Los Angeles Times economics
columnist Michael
Hiltzik is the rare media maven who has fact checked the litany of woes
attributed to the Affordable Care Act in Republican-backed advertising and has yet to find any real "Obamacare"
victims.
"What a lot of these stories have in common," he has written, "are,
first of all, a subject largely unaware of his or her options under the
ACA or unwilling to determine them; and, second, shockingly uninformed
and incurious news reporters, including some big names in the business,
who don’t bother to look into the facts of the cases they’re offering
for public consumption."
* * * * *
Of
course, fudging the truth, if not outright lying, has a long and
dishonorable place in American politics. (Heck, even George Washington
was being disingenuous when he is said to have uttered, "I cannot tell a
lie.") But credit Republicans with raising lying to an art form, as well as calculatedly using lying as a substitute for actually engaging in governance. You know, articulating policy positions and sticking to them for longer than a press conference, and helping fashion compromises for the common good, as opposed to shutting down the government when they don't get their way and vilifying the president, sometimes in terms that are unmistakably racist.
Michael Tomasky quotes Paul O'Neill, who was prepping George W. Bush for a presidential debate, as telling him that "The public prefers spending on things like health
care and education over cutting taxes. It’s crucial that your remarks
make clear that there is no trade-off here."
"Put more bluntly," Tomasky writes, "what O'Neill was saying here is: You have to lie. By definition, you
have to lie. You can't tell people that tax-cutting will result in less
money for these programs, which is the truth, so you/we Republicans have
to invent a fiction of no trade-offs, of a free market that can deliver
everything. What Bush delivered to us was essentially no net job growth
in eight years and the worst crisis in 80."
Which certainly didn't stop Mitt Romney and Paul Ryan from peddling that same lie in 2012.
While
Republican bashing may seem like good sport for commentators like
myself, in reality it is a deeply depressing state of affairs when a political party abandons advocating serious policy positions.

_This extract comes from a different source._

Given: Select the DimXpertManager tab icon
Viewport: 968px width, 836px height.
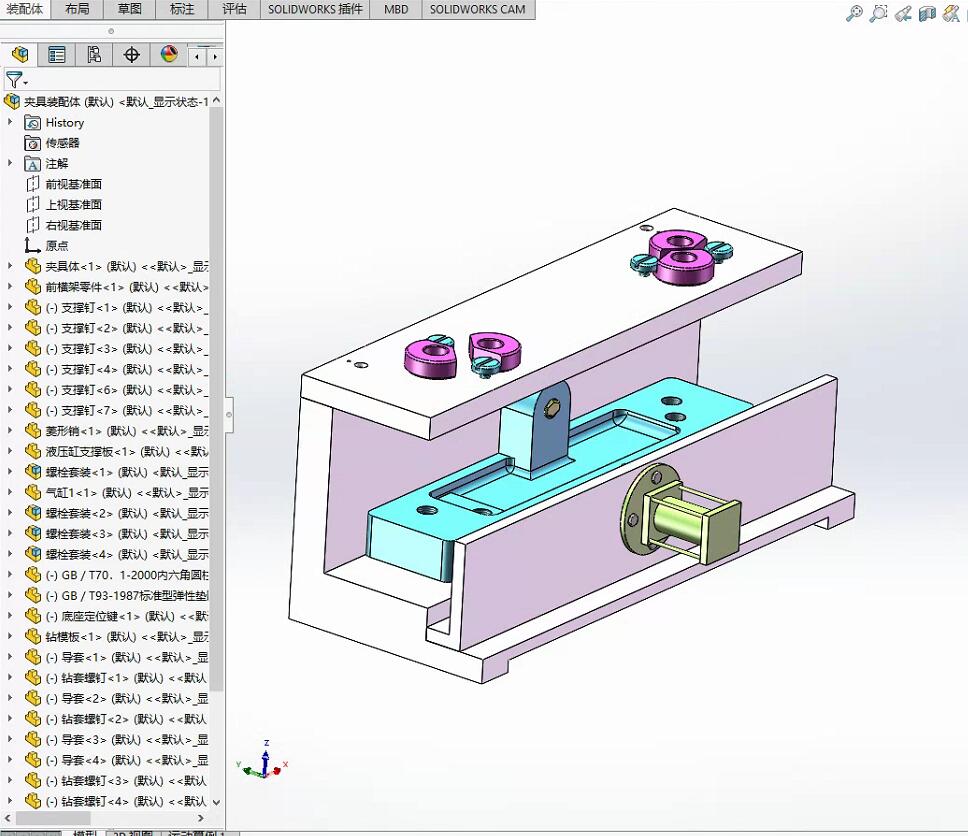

Exhibit A in this regard is that the GOP has yet to float a credible alternative to the Affordable Care Act in the five years
since Obama presented it to a joint session of Congress in February
2009. It is so much easier to simply lie over and over. And declare that the so-called free market
is the best mechanism for managing health care. This is perhaps the biggest
lie of all because it is the very reason the U.S. leads the industrialized
world in infant mortality, obesity and anxiety disorders, and is last in
life expectancy despite having by far the highest health-care costs.
The
Democrats, mind you, have not been exactly lie-free, notably President
Obama's whopper that under the Affordable Care Act people would be able
to keep their health-insurance plans no matter what. (Actually, the
vast majority will be able to do just that, but an embarrassed Obama
nevertheless had to backtrack on the claim.)
But the truth (pardon the term) is that
when a lightweight like Ryan -- himself a Pinocchio of
staggering dimensions
-- is viewed by the GOP as its leading
intellectual, it simply is easier to try to scam voters than educate them. (Ryan qualifies for additional scorn for his thinly-veiled attacks on inner-city blacks whom in his and the GOP's view are undeserving layabouts.)
We
are all -- and I include Democrats, as well -- losers when the Republican Party delegitimizes itself because it cannot stop lying.